背中に枕をあてて、 身を起こした。裸だったのには気付いていたがモーフに包まり肩に手をおかれ抱き寄せられていた。
「両親の話しからかなぁ、僕の母は僕が14の時に亡くなってな。兄はいたし父もいたけど、みんなほんとに悲しんでな、父は父でそのあと色々な事業をしていて。」
過去への扉が開かれ、聖の心の苦しみを知れば何かが分かるかもしれないと一つも聞き逃さない事にした。

「兄は兄で働けるようになれば、すぐにも家を出た。僕も同じようにしたかったけれど、父の事も気になっていたし。母がいない事は本当に淋しゅうてなぁー」

遠い目をしていた、だったらもっと女を大事にするようになるのではないかとも。母親の面影を、女性にあてているのなら。

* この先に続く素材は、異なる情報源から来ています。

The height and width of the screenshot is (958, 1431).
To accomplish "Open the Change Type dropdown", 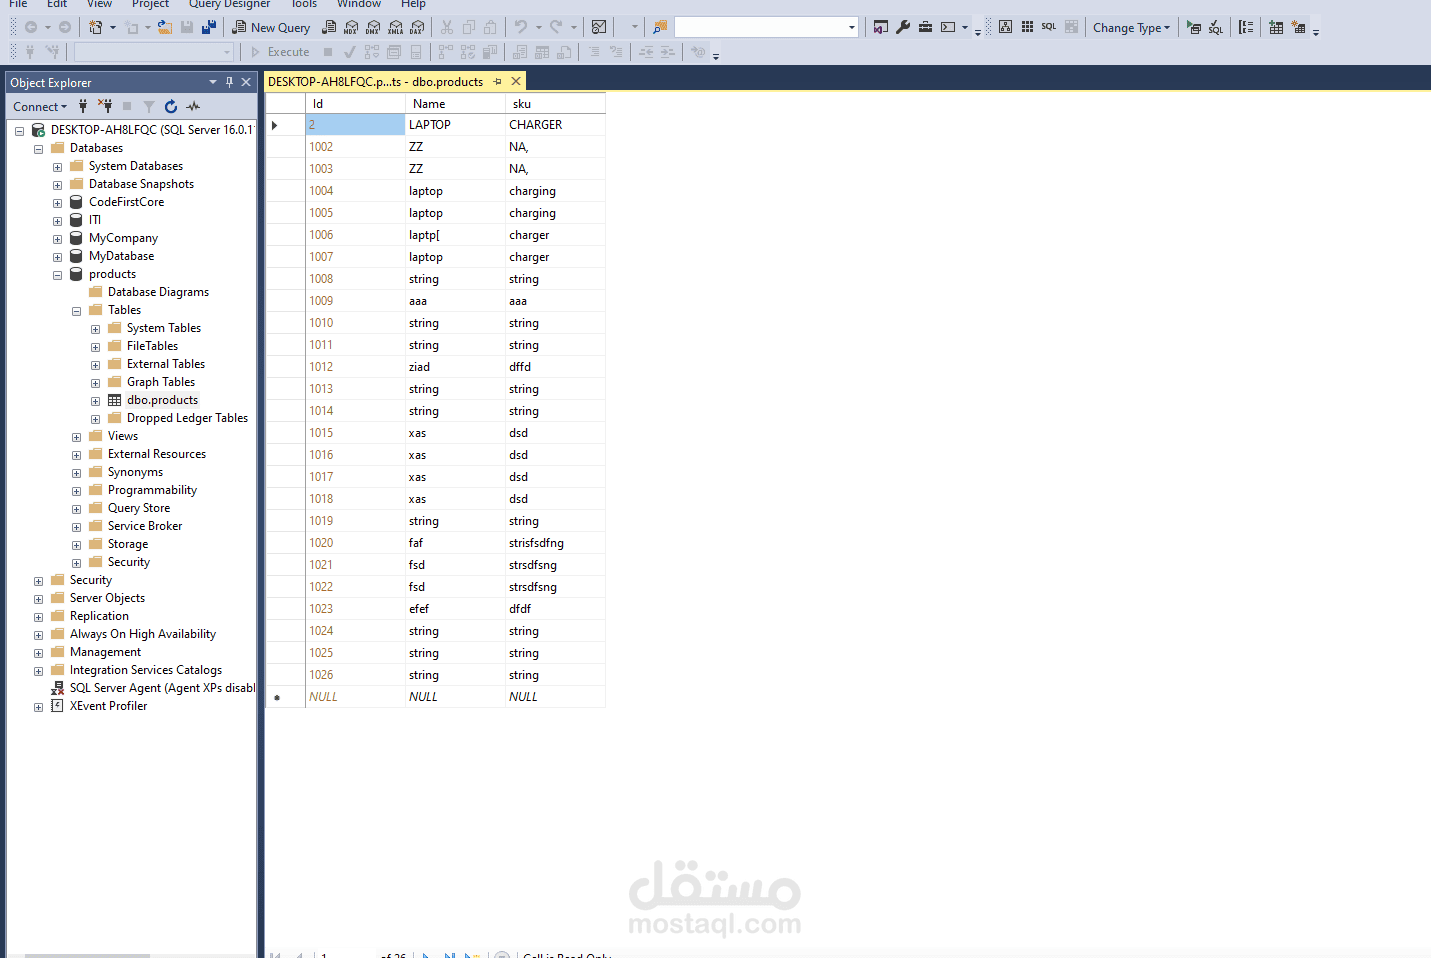I will tap(1131, 27).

「父はそのあと色々な事業に手出しをしていて、結果的に借金も残していて、母と同じく病気で亡くなった。その借金を到底、僕達が払える額ではなく父方の兄弟 僕にとっての伯父が何とかしようとしてくれた。」

「それなら、良かったのじゃない?」

ちらりと目線が降り注いだ。だが、その目は厳しかった。

「血の繋がりのある伯父を憎みたくはなかったが、その借金の返済の為に僕達に何も相談せず 住んでいた家を売り飛ばされ 思い出の写真 一枚すら僕には残らなかったよ。その頃、僕は大学に行っていて何も知らなかった。」

考えていたよりも、遥かに重く悲しみをこの人は抱えて来たのだろうと思った。
「伯父を憎んだよ、暫くの間は。人を信じられなくなる程に、血を分けていた身内にそんな酷い事をされ 母の写真もアルバムも 過去を全て捨て去れた。どんなに言い争いをしても、借金をした父が悪いの一点張りだった。」

「お兄さんはその時、何て…」

「海外にいて、仕事が忙しく そんなごたごたは捨て去れて良かったと一言を無下に言われた。誰も僕の悲しみを分かってはくれなかった。」